Most Indian English fictions written in the post-independence period are different from the earlier English writings that dealt mostly with social reform issues, in contrast to the present ones that deal with issues of relatively peripheral nature. The difference is clearly visible through the issues they take up based on the present discourses.
The three famous writers – R K Narayanan, Mulk Raj Anand and Raja Rao, belonged to the post-independence period who were known to have dealt with issues that prevailed during their age, like the issues of freedom, struggle, and the social and political problems of the then India. Novels published during this timeframe (1935 to 1960) delineate the experience of the colonial age and dilemmas of post-independent reality. When these issues were well known to readers, the harshness of colonial activities and postcolonial India were also predominant in writing fiction. Mulk Raj Anand has focused on the untouchable mentality of the colonisers that prevailed them in his works like Untouchable and Coolie.
Next comes the modern generation writers like Salman Rushdie, Amitav Ghosh, Shashi Tharoor, Vikram Seth, etc, transcending the then existing writing to create new patterns and traditions. They show case the past in the present era thereby emphasising on the affected lives of people and about the sensitive issues that have been ignored for various reasons. R.K.Narayanan has focused on the South Indian middle class in his fictions, by being aloof from his contemporary socio-political issues. Though he did not deal with socio political issues, his novels written after independence were much notable. His fictions resemble more of caricature rather than characters.
Raja Rao was considered as a new star shining bright, though he was the youngest of the trio. His Kandhapura represents the Gandhian principles and ideologies of non-violence and abolition of untouchability. He has also written a metaphysical comedy named, The Cat and the Shakespeare. The Bengali writer of that time Bhabani Bhattacharya dealt with cultural and political themes in his works. His major work So Many Hungers! deals with various types of hungers that dwell in people’s life – hunger for food, money, sex, and power. His other works like Music of Mohini also deals with socio political issues with a harsh reality.
Many writers of the present trend have also involved in writing about migration and displacement, which is named the Diasporic studies. Jhumpa Lahiri, Anita Desai, Bharathi Mukherjee, Amitav Ghosh and so on deal with this type of themes and issues by exhibiting the sufferings faced by the displaced people who belong to nowhere. Though it is generally called diasporic studies, it has several variations in it like temporal and special aspects, hybridity and so on.
They talk about the people who immigrate into a country carrying only the memories of their motherland which M.G.Vasanji ironically calls as “Gunny sack”. Moreover, the recent writers also talk of various other themes like postcolonialism, postmodernity and also about reinventing history, which has neglected and erased the sacrifices made by the common and the ordinary people; bringing them back by dwelling into the minds of these imaginary characters with real pain.
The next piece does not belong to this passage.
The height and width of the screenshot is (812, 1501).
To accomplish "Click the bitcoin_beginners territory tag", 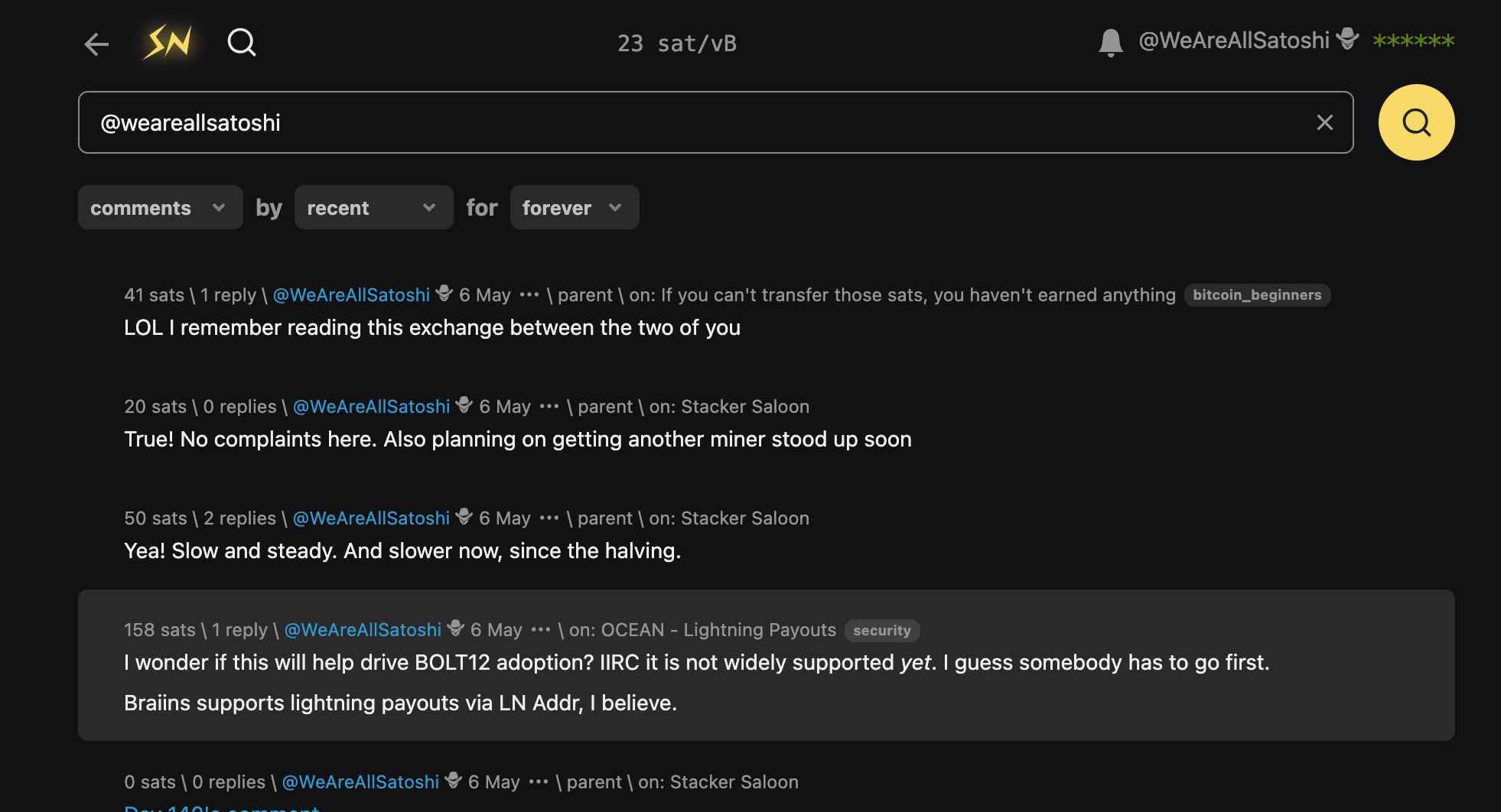I will click(1257, 295).
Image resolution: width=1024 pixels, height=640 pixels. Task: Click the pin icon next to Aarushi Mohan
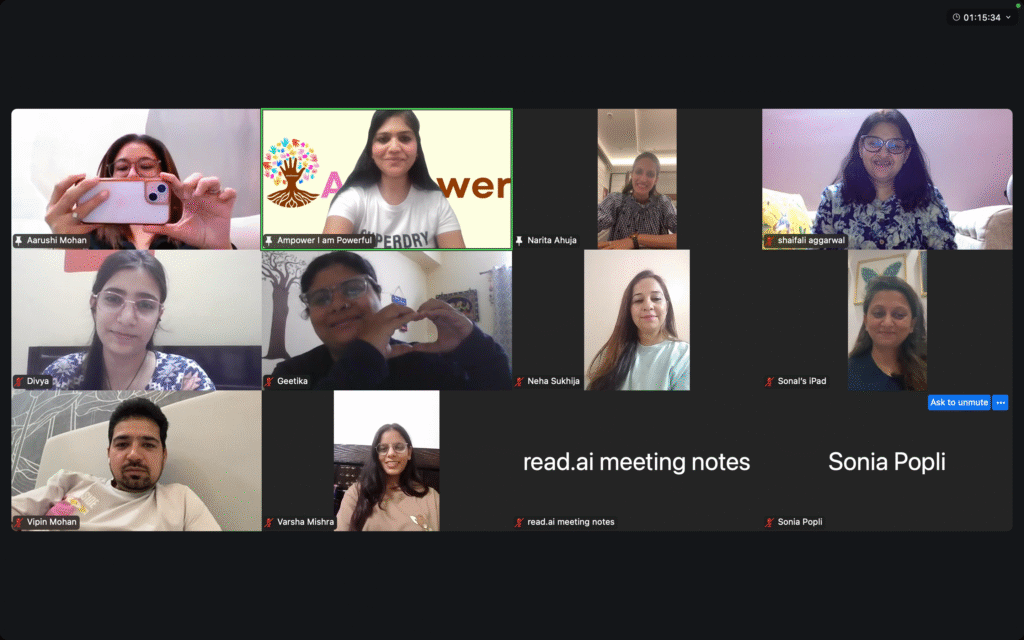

They deal with the protagonists opposite the great figures of history.
They question the certainties of the past by looking into the private lives of ordinary people. The postcolonial literature focuses on historical issues what Rushdie calls as ‘weightlessness’. They also exhibit the experience of cultural transplantation thereby developing various new perspectives and possibilities. Several of these writers are settled in the West. Their motive is to recreate the contemporary social milieu and cultural crisis in their native land and attempt to redefine it in the emerging postcolonial context. They intend to mix the past with the present and future. And, about the cultural diversities that prevailed or prevail in Indian fiction. Their themes and motifs are hence to explore various areas like political domination by the foreign forces, the invasion of West upon the East, cultural fragmentation and slavery over the natives by following the footsteps of their colonisers.